> [Your goal] In the Dipper necklace article below, edit the stretch from "I went from" through "would have liked." so that "Chicago" stands in place of "New York", and give that stretch back.

> [Text segment]
Begin
The Dipper necklace by Tinsel.

The Dipper audio necklace is the inaugural Tinsel item, and the sleek chevron design conceals earbuds that provide premium sound quality through the industry-standard 3.5mm audio connector. It presently comes in two color options (gold/silver and gunmetal/silver), and it also has a microphone and three button control for making calls or yelling at Siri or whatever you would ordinarily do with your headset.

I went from intrigue to fascination when I reached out and learned that Tinsel’s founder and CEO Aniyia Williams is a 29-year old Black woman, and I had the opportunity to sit down with the San Francisco-based visionary when she visited New York last week. Aniyia’s story of creating Tinsel is truly inspiring. She had been working as a part-time office manager at a company that makes a messaging app for smartphones, and rose in the ranks there to lead their marketing team, and while she enjoyed the atmosphere and the opportunities she had there, she wasn’t as fulfilled as she would have liked.

She had a passing idea about how to solve the problems she encountered daily in the constant use of headphones. Like many of us, Aniyia uses her headphones “all the time,” for phone calls, general communication, listening to music, and even learning it—she’s also a classically trained opera singer.

Aniyia pointed to her bag, which she described as a “gigantic black hole” but which was actually a lovely tote full of essentials just like what many of us carry every day, and said, “I was just super irritated that my headphones would always get buried at the bottom of my bag. Every time I wanted to use them, I was digging around for them, and when I found them I was untangling them for five minutes. Or my husband would take them thinking they were his, they would get lost, they would get worn out; I was buying several pairs a year. I thought it would be so much easier if I could just wear these on my body, but without them looking like headphones, because I spend too much time putting an outfit together to have it downgraded by plastic wires.”
End
> [Dataset]
Begin
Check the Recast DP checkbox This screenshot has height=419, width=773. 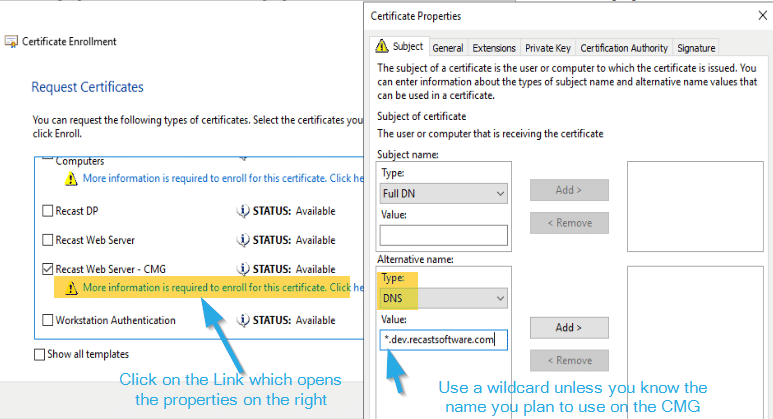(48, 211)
End
Begin
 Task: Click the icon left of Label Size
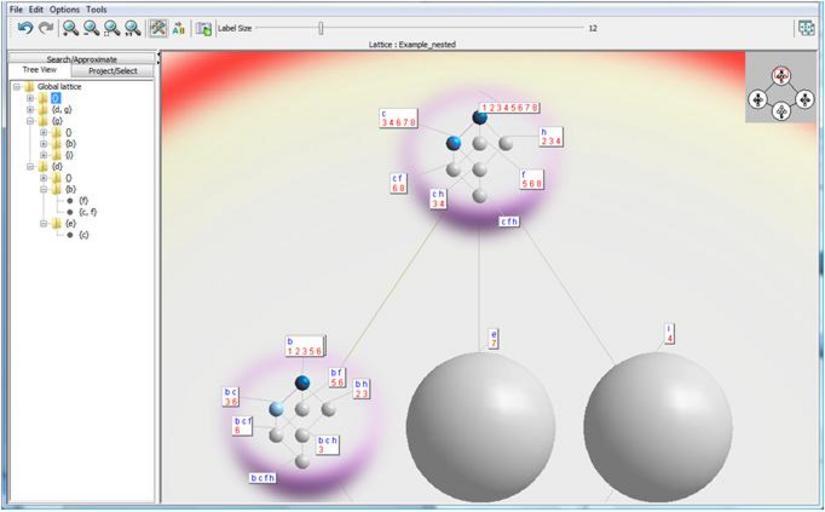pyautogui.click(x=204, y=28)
End
> [Reply]
I went from intrigue to fascination when I reached out and learned that Tinsel’s founder and CEO Aniyia Williams is a 29-year old Black woman, and I had the opportunity to sit down with the San Francisco-based visionary when she visited Chicago last week. Aniyia’s story of creating Tinsel is truly inspiring. She had been working as a part-time office manager at a company that makes a messaging app for smartphones, and rose in the ranks there to lead their marketing team, and while she enjoyed the atmosphere and the opportunities she had there, she wasn’t as fulfilled as she would have liked.